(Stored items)
+---+
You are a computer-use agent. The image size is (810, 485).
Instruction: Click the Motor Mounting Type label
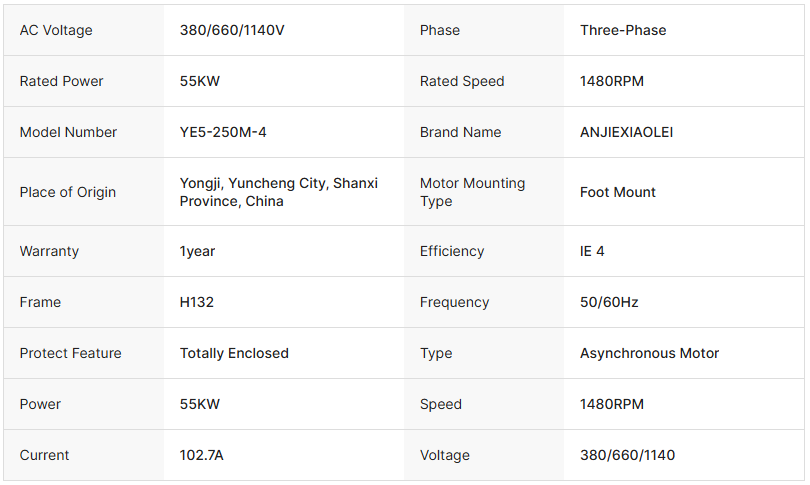point(472,192)
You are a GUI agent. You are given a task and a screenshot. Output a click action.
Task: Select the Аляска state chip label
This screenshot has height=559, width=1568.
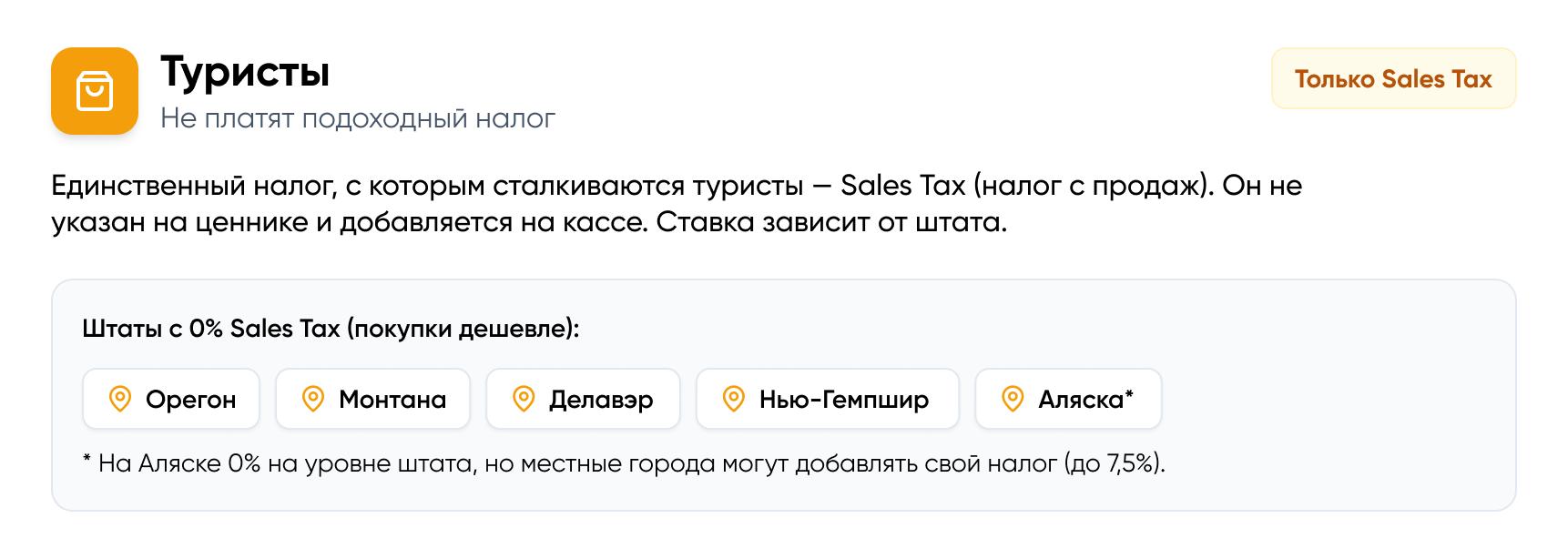tap(1081, 400)
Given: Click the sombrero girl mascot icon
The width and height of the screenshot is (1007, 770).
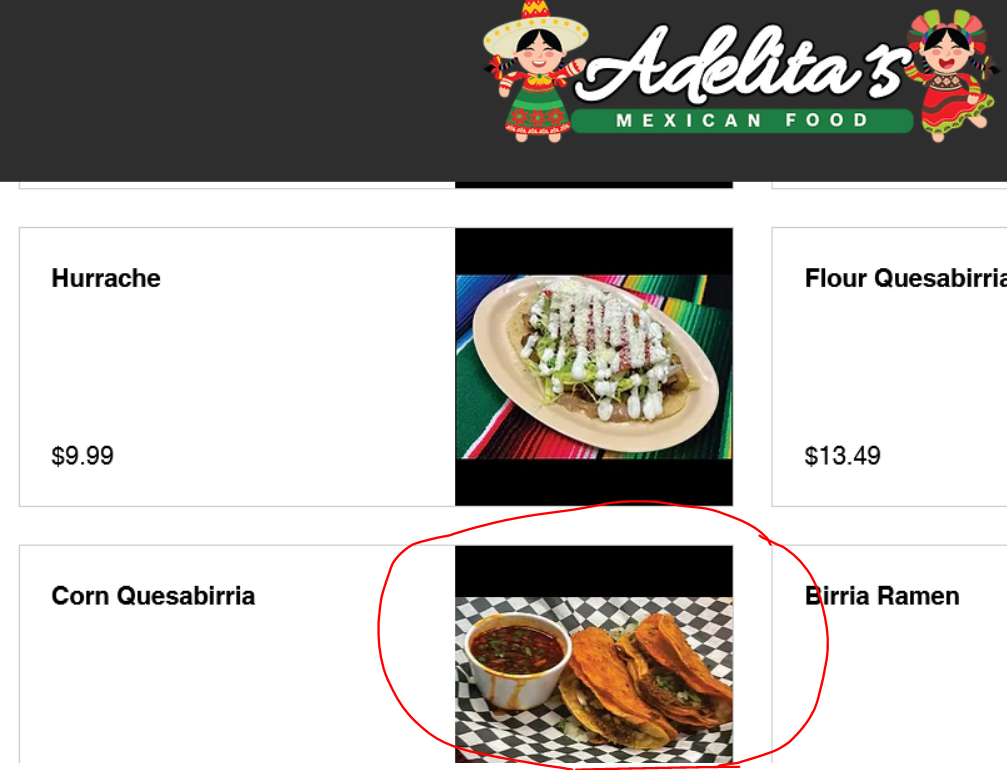Looking at the screenshot, I should (x=537, y=71).
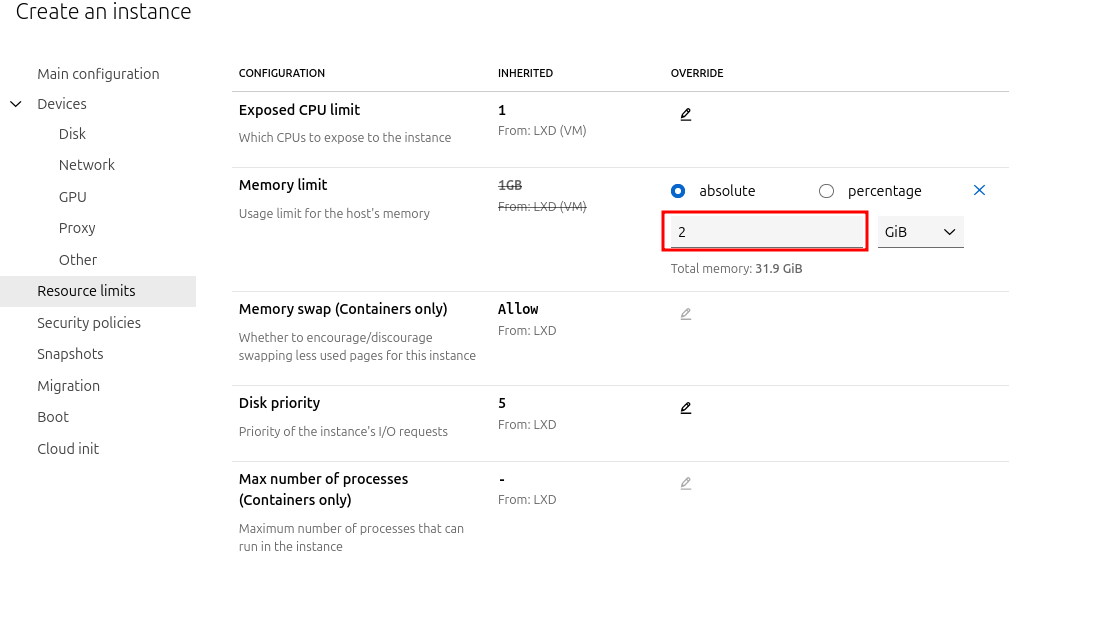Open Main configuration section

(x=98, y=74)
+---+
### DIRECTIONS
An exact transcription of all the entries is required, without the pictures.

### WORKED SOLUTION
You are a computer-use agent. The image size is (810, 485).
Instruction: Click the Motor Mounting Type label
point(472,192)
You are a GUI agent. You are given a task and a screenshot. Output a click action.
Task: Select the Аляска state chip label
This screenshot has height=559, width=1568.
tap(1081, 400)
Given: Click the sombrero girl mascot icon
The width and height of the screenshot is (1007, 770).
Looking at the screenshot, I should (x=537, y=71).
Open Main configuration section

(x=98, y=74)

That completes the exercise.